WHAT YOU ARE ASKED TO DO –
Begin at the line containing "Task: Show the raw psql command password" and give again every line to the end of the records, exactly, without the pictures.

☆ ☆ ☆ ☆ ☆ ☆ ☆

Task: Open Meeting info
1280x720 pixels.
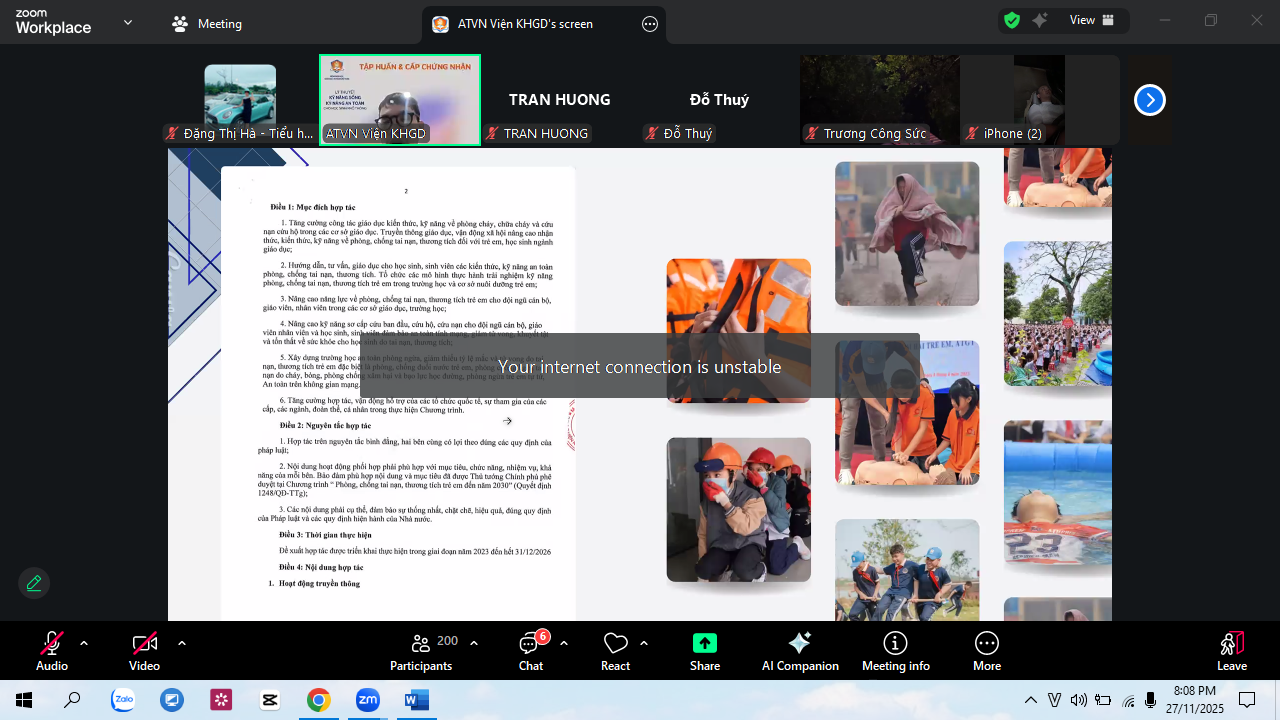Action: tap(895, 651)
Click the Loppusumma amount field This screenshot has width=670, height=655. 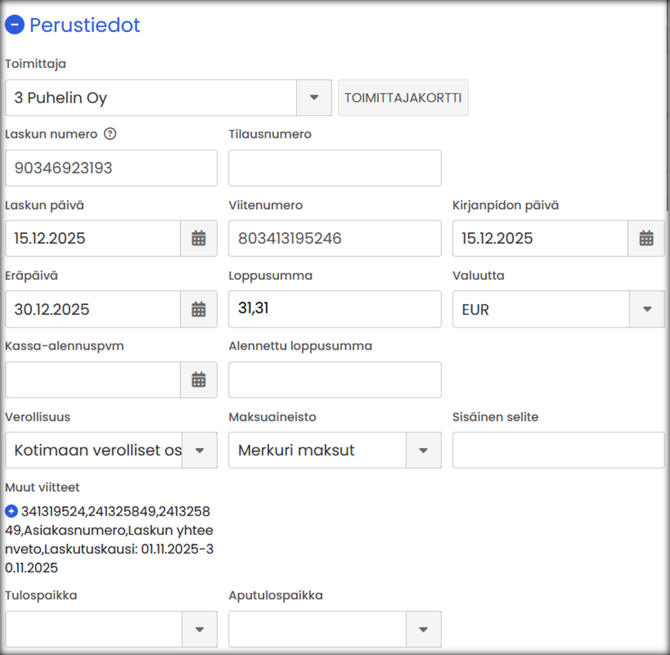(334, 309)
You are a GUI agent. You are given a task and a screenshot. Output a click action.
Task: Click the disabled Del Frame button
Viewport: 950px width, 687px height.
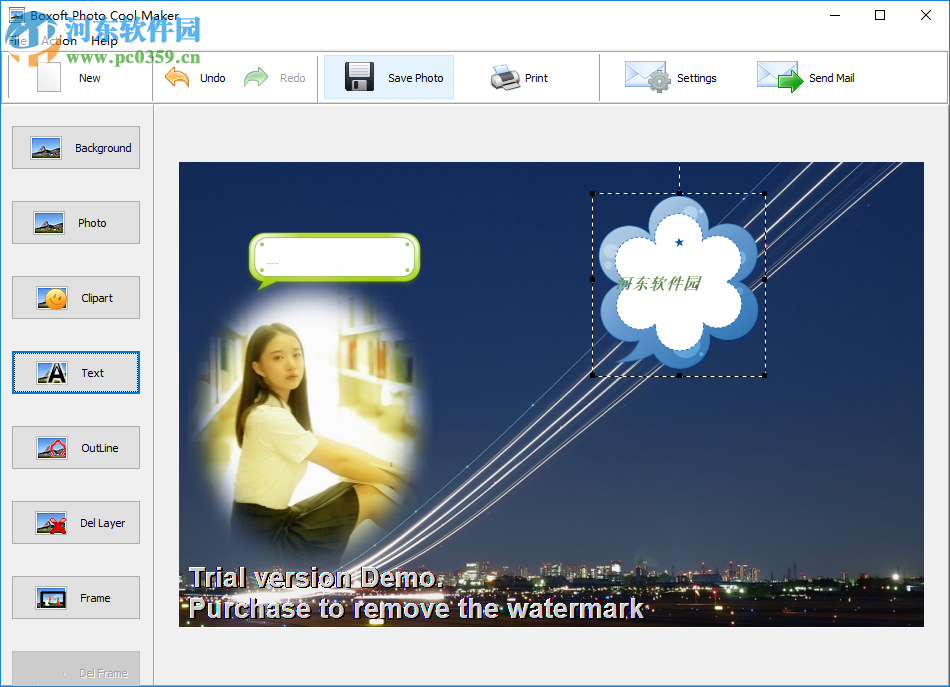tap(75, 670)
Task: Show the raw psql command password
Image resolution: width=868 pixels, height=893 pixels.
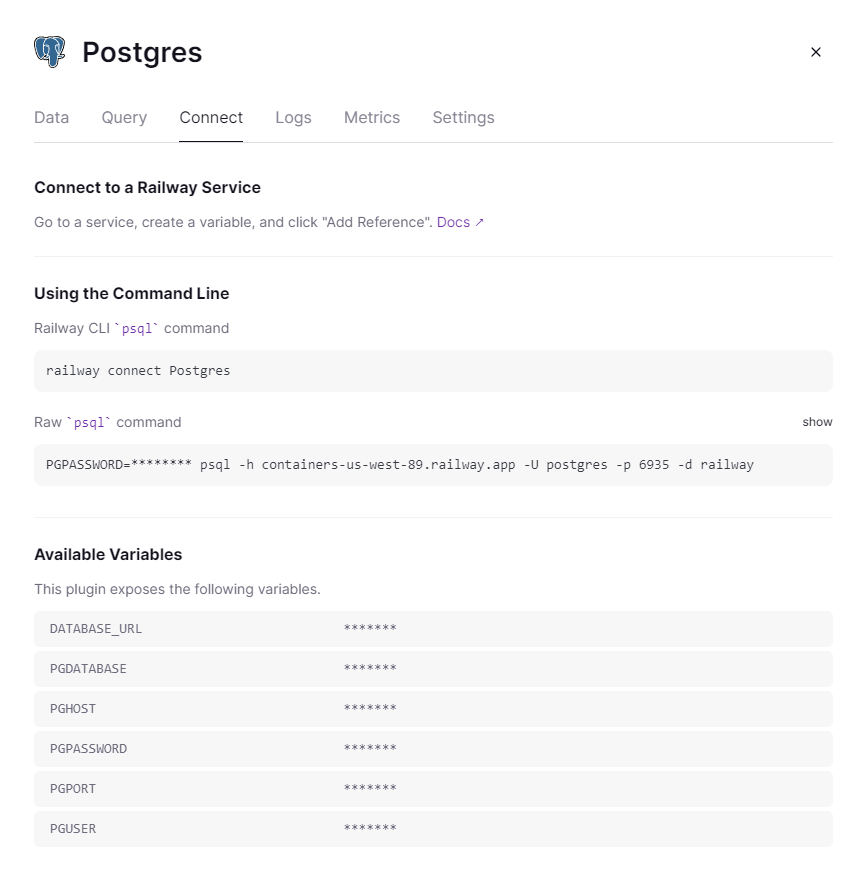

☆ ☆ ☆ ☆ ☆ ☆ ☆

WRITTEN REPLY –
Task: Show the raw psql command password
Image resolution: width=868 pixels, height=893 pixels.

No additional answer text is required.